Interesting feature of the fulminant invasive aspergillosis is its variation in biological behavior in different geographical settings. Invasive aspergillosis is a disease of immunosuppressed, very ill patients in the west, while it is fairly common in parts of India, middle east and sudan to see invasion of skull base and orbit in perfectly healthy immunocompetent subjects.

Mucormycosis affects immunosuppressed patients and more than 75% of the cases involve patients suffering diabetics [10]. In my study, I have seen two cases of mucormycosis, one presented with diabetic ketoacidosis and other also a diabetic.
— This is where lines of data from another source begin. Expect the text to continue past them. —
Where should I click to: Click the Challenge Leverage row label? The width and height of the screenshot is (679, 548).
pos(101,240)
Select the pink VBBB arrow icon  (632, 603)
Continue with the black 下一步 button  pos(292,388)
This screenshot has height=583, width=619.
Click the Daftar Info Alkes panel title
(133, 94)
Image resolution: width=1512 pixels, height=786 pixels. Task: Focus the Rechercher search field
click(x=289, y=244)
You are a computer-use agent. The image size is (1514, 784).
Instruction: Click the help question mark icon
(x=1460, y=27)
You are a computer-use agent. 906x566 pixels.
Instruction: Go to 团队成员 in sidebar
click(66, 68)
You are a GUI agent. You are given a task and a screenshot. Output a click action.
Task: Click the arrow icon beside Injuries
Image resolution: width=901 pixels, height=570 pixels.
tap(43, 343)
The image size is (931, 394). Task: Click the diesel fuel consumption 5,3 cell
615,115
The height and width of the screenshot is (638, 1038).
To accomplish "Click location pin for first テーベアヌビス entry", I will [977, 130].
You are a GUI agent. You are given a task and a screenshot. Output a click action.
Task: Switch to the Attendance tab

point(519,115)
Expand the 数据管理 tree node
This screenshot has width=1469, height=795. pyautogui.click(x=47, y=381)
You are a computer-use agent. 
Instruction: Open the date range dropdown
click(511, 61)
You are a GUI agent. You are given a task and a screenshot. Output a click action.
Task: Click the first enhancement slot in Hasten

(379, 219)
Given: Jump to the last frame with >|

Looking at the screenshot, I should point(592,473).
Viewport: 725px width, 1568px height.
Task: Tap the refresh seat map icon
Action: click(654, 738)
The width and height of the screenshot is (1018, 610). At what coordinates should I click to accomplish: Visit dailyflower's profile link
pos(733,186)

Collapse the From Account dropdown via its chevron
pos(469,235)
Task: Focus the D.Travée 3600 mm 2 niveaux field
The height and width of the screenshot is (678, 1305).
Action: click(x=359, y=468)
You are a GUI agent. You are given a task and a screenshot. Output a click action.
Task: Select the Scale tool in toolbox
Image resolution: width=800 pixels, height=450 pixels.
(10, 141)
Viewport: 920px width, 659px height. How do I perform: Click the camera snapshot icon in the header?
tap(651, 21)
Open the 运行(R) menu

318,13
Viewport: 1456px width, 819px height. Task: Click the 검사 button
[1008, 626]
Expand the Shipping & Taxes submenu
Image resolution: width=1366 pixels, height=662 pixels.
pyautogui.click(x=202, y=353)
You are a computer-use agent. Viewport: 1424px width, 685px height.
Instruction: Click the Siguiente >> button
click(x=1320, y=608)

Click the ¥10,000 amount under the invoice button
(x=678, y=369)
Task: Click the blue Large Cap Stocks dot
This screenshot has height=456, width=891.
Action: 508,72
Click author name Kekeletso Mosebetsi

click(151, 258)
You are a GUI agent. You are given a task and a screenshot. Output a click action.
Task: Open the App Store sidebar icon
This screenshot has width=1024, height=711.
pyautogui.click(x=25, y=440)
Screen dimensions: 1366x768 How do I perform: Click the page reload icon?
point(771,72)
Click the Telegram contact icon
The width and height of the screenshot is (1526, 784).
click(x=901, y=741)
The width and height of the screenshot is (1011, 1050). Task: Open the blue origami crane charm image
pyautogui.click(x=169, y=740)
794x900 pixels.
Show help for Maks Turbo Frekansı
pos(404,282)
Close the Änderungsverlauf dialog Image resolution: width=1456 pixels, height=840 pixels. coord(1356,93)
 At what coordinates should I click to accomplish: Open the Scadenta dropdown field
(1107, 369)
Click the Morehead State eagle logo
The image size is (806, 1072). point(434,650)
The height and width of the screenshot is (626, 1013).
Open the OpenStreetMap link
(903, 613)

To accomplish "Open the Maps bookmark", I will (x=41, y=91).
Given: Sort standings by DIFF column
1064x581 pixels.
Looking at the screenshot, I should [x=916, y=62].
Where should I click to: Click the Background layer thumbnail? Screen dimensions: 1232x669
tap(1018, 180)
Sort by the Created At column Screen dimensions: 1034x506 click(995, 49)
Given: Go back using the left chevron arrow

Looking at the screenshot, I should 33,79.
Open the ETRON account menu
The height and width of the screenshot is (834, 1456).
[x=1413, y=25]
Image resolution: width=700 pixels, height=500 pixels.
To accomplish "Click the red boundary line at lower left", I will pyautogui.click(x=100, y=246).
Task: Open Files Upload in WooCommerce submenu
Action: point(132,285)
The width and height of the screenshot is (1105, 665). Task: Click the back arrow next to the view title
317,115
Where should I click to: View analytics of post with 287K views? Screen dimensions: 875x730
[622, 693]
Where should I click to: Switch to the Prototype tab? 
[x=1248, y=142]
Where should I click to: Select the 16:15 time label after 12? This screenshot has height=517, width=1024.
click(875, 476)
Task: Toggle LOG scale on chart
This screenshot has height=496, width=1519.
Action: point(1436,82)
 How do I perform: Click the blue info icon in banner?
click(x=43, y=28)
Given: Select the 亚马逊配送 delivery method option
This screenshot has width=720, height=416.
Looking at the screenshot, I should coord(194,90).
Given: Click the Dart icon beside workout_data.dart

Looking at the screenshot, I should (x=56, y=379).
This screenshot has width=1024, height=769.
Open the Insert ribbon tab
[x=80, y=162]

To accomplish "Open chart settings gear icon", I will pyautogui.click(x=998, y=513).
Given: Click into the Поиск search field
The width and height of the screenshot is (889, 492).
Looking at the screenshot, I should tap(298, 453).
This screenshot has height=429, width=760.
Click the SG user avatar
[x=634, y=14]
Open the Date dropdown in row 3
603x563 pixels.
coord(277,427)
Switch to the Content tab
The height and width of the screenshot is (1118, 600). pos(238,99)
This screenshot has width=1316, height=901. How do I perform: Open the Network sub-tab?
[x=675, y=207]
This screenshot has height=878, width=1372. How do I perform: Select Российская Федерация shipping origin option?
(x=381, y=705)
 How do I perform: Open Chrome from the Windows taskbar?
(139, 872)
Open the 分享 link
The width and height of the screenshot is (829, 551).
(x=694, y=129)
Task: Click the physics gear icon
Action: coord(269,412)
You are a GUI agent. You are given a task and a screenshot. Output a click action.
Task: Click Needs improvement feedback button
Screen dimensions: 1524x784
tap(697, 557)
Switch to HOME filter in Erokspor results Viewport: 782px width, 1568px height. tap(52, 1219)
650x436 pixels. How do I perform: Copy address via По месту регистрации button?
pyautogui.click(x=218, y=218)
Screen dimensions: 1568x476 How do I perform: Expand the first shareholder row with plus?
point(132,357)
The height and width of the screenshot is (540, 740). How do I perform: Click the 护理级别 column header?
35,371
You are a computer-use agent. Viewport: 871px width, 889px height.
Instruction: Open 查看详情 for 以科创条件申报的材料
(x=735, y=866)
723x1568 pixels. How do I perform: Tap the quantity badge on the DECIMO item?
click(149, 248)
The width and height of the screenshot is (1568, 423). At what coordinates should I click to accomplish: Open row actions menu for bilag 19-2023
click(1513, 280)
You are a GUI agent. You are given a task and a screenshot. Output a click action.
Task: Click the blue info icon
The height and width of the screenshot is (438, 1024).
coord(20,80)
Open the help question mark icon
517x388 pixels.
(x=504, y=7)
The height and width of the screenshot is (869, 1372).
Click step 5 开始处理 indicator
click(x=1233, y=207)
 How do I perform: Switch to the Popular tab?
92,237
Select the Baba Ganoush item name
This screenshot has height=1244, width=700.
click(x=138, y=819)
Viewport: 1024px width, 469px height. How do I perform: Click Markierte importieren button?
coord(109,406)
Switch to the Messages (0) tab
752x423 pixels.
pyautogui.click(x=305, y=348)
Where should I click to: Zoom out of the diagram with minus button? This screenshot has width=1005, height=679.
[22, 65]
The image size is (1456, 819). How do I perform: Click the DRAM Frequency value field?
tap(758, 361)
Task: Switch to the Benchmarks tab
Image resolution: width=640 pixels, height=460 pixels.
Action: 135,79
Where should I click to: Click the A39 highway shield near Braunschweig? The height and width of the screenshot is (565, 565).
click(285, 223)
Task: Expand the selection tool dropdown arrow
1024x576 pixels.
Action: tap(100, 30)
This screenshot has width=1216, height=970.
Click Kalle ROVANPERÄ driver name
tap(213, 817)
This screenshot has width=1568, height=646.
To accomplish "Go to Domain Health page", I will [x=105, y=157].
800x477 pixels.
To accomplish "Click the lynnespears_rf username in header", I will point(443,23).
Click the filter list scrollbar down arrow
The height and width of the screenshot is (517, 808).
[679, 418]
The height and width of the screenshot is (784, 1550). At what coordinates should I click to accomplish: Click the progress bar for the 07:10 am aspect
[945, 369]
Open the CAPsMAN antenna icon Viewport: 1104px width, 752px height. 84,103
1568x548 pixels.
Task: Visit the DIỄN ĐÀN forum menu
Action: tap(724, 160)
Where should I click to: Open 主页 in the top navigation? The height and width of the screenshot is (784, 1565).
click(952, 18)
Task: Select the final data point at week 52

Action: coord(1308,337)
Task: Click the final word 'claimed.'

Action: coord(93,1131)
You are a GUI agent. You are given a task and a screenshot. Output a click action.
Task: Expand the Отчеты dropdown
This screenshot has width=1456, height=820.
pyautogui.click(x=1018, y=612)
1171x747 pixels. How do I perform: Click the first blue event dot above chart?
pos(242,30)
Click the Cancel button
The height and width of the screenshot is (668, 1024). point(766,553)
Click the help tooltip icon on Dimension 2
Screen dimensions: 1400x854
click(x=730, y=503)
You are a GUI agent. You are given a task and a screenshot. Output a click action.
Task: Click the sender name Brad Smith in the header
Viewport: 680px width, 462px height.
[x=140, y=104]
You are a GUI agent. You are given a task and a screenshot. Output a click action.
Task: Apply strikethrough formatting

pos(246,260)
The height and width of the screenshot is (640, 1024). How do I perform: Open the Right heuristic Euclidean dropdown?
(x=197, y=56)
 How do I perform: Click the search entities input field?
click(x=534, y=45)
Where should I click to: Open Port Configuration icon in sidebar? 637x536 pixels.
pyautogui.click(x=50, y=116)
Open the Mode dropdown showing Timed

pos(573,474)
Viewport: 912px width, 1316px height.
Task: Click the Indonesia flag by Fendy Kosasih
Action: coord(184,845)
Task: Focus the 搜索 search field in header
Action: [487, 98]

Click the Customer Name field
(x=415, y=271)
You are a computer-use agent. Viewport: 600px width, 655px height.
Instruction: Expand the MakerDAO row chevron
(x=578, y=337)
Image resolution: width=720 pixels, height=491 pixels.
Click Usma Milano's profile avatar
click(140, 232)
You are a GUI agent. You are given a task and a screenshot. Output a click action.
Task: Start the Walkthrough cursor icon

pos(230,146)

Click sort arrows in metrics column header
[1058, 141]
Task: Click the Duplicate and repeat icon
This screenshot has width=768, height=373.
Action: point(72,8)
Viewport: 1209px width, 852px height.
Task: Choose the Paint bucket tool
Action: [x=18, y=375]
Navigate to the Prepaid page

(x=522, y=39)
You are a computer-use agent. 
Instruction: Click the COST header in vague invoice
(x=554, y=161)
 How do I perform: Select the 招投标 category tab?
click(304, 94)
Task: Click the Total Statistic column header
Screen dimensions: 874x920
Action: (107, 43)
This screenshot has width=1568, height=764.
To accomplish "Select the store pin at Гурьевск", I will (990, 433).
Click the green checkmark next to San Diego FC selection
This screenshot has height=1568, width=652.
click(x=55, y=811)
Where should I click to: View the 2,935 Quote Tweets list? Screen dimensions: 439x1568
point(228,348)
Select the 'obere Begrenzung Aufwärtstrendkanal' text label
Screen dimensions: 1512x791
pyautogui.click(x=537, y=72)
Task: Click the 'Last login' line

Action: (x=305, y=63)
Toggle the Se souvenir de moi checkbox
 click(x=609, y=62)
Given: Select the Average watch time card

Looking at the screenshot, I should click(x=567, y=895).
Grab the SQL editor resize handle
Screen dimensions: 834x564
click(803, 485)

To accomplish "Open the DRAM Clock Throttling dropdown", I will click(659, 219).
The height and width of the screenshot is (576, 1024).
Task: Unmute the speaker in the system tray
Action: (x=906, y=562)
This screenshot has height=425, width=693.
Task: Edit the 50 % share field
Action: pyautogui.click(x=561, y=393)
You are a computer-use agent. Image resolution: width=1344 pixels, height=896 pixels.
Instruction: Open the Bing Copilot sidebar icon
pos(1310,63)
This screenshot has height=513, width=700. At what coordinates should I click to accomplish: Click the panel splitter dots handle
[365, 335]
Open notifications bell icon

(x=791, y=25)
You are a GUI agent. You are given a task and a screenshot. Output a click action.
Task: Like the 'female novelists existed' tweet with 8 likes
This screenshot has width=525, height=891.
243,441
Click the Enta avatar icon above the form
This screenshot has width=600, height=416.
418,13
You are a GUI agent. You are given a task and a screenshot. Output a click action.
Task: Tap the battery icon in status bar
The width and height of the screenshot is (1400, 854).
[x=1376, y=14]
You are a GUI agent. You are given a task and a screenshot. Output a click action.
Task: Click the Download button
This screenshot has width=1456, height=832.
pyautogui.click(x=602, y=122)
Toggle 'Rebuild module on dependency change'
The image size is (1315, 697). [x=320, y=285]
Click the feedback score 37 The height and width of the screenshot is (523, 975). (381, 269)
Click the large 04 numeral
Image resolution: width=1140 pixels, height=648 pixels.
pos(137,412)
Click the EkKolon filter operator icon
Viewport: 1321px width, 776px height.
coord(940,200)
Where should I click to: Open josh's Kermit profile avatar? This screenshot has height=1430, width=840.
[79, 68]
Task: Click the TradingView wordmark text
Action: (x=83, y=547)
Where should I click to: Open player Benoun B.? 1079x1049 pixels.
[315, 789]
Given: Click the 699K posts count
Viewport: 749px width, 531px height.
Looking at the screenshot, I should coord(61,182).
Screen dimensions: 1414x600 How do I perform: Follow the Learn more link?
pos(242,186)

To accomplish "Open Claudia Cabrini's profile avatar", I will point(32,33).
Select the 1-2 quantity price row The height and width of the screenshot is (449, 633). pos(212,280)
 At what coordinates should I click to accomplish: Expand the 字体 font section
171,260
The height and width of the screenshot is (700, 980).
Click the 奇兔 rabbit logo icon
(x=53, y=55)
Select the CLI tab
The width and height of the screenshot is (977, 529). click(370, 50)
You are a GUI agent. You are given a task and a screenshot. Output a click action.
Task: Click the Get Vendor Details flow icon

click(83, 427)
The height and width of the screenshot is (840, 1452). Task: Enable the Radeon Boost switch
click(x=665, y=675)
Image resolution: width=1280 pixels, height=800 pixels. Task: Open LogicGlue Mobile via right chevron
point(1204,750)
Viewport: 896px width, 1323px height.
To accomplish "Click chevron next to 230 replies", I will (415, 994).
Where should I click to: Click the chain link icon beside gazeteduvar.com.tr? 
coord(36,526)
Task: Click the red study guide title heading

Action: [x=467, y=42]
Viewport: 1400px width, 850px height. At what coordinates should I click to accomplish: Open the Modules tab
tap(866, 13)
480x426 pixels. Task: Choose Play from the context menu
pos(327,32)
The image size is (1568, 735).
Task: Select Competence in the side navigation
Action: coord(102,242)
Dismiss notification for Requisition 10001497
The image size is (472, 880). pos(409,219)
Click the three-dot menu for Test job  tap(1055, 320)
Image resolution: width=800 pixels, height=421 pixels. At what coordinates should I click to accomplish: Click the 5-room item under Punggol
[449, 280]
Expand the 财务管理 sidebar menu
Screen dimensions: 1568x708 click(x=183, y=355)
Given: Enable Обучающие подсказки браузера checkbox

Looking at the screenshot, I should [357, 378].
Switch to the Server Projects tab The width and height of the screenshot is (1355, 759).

Aggressive surgical debridement was done followed by systemic antifungal therapy were given.

Until today, the method of choice of invasive or fulminant aspergillosis and mucormycosis of the PNS is complete removal of affected structures. In cases of incomplete removal, post operative antimycotic drug treatment should be given. The colour of the mucosa is noted carefully, and any pale or grey areas may represent the earliest sign of tissue infarction caused by fungal invasion of blood vessels. Decreased pain reception is easily detected by touching the areas of suspicious mucosa with a metal suction tip or the wooden end of a cotton tipped applicator which indicates increasing mucosal necrosis.

In our study, all aspergillus infections occurred in immunocompetent patients and patients who had mucormycosis were poorly controlled diabetics.

Conclusion

The incidence of sinonasal mycotic infection is about 10% of chronic rhinosinusitis. The commonest age group is third decade and sex ratio is equal. Clinical suspicion of fungal sinusitis should be made in those patients presenting with CRS with the following signs and symptoms of nasal obstruction, discharge and polyps. CT scan, DNE and histopathological examination of all sinus specimens have made the diagnosis much more easier. All aspergillus infections were observed in immunocompetent patients and mucormycosis in immunocompromised patients. Endoscopic sinus surgery followed by antifungal therapy plays a major role in the treatment of fungal sinusitis. Because of the recent increase in fungal infection of nose and paranasal sinuses, otorhinolaryngolgists must keep fungal infection in mind in their daily practice.